Lift out all lines below that contain "value".

--- START ---

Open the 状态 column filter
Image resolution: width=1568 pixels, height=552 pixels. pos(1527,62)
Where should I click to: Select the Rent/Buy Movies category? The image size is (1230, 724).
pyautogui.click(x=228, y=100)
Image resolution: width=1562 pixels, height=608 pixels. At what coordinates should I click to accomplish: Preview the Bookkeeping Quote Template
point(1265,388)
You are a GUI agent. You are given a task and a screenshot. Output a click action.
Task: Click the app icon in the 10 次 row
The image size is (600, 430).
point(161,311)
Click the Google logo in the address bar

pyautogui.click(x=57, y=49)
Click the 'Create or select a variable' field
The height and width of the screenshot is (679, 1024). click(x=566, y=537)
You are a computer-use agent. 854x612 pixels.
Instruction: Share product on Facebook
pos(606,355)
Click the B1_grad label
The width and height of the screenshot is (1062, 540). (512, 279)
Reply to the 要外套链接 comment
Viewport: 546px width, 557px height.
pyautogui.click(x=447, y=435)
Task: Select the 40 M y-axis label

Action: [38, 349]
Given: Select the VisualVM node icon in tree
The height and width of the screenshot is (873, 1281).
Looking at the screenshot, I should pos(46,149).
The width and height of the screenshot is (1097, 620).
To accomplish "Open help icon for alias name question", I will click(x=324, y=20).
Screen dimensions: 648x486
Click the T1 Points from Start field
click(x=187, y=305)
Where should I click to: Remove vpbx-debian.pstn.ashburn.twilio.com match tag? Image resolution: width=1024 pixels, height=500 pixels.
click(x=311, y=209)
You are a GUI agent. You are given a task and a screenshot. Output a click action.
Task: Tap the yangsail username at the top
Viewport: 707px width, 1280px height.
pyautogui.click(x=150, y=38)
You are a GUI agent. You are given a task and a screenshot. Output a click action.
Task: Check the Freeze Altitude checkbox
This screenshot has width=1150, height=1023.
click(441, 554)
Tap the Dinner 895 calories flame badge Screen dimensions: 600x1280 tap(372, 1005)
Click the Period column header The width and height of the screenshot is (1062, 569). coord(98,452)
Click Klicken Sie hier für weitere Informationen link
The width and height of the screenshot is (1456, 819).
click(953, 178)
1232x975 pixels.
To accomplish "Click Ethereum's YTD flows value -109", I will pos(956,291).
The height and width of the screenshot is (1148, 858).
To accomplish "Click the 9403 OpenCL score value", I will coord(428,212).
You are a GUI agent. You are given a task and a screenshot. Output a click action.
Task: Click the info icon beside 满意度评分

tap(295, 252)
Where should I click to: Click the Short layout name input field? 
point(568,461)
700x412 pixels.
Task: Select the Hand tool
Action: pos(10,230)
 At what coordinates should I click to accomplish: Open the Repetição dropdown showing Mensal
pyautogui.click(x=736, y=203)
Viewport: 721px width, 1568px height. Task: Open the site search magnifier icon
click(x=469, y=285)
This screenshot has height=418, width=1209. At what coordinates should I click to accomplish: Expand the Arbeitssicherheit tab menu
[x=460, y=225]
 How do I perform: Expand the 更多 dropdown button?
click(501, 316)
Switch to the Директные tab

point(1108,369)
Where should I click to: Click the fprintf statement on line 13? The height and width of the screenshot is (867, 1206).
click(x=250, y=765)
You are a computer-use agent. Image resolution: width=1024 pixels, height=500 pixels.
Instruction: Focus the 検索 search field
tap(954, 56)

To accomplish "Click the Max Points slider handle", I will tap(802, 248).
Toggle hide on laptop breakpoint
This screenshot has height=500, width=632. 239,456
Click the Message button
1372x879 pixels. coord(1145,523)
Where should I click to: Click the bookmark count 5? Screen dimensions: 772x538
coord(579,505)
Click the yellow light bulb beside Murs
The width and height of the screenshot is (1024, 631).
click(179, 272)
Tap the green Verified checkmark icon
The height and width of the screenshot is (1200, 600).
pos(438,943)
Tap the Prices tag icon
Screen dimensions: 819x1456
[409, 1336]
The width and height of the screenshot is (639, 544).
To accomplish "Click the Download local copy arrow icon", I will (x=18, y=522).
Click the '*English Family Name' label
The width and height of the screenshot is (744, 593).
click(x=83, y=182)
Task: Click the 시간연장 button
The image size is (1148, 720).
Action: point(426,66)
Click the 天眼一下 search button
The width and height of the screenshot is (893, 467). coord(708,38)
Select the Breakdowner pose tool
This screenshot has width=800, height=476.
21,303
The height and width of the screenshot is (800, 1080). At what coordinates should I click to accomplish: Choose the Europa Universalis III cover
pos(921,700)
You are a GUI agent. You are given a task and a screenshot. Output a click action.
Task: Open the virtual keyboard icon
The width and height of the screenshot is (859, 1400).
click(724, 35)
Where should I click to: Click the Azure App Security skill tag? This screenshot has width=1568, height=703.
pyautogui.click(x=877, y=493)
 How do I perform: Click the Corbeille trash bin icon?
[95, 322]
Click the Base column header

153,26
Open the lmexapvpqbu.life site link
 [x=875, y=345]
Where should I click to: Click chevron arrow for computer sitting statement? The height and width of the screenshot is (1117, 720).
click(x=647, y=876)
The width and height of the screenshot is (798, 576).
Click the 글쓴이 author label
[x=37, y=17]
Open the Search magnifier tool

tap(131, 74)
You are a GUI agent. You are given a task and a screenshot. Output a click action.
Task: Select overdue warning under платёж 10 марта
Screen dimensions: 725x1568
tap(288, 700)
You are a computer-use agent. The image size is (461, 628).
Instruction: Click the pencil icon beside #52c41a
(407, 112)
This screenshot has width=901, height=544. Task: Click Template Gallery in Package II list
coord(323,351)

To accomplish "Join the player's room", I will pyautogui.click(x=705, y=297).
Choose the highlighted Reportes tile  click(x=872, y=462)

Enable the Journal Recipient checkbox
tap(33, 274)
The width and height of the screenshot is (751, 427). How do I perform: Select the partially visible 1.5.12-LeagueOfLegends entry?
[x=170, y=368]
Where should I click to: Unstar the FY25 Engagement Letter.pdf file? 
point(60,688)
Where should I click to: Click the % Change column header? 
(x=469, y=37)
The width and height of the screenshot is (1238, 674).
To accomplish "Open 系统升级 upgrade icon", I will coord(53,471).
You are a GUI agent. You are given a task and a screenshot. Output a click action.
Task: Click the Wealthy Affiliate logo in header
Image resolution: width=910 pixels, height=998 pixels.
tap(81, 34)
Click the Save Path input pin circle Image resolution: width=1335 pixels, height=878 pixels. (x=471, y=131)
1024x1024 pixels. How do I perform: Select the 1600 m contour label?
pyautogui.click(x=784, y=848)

--- END ---

#### Answer section:
To accomplish "Click Ethereum's YTD flows value -109", I will pos(956,291).
To accomplish "Click the 9403 OpenCL score value", I will coord(428,212).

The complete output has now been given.